§ Document excerpt

Kamis, 20 Desember 2012

Standard Indonesian agrammatism: Doctoral dissertation's clinical implications (2)

The main conclusion of the current study is that agrammatic speakers who focus
on lexical information (the verb) do so at the cost of information about the time
frame in which the event takes place, and vice versa.We do not suggest that this
focus is a conscious choice, or that the focus of agrammatic speakers is static.
Bastiaanse (1995), for example, described a woman with agrammatic Broca’s
aphasia who was interviewed about her speech problems and produced a normal
proportion of finite verbs, but the lexical verbs had a low diversity. When the
interview topic switched to the description of her house, she switched to typical
agrammatic speech: the verb diversity increased but the verbs were no longer
inflected as regularly. When she was asked whether she was aware of this switch,
she said she was not. It was obvious that the change of register was unconscious.

§ Information provided
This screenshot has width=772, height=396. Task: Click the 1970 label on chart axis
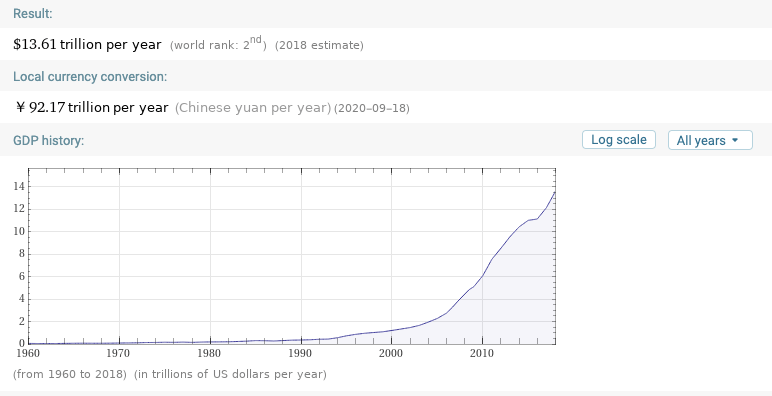pyautogui.click(x=118, y=353)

§ Problems to solve
[A] List the changes in the woman's speech that the excerpt on Indonesian agrammatism reports when the interview topic switched to the description of her house.
[B] In the excerpt on Indonesian agrammatism, what did the woman answer when asked whether she was aware of the switch in her speech?

§ Answers in order
[A]
- She switched to typical agrammatic speech.
- Her verb diversity increased.
- Her verbs were no longer inflected as regularly.

[B] She said she was not aware of it.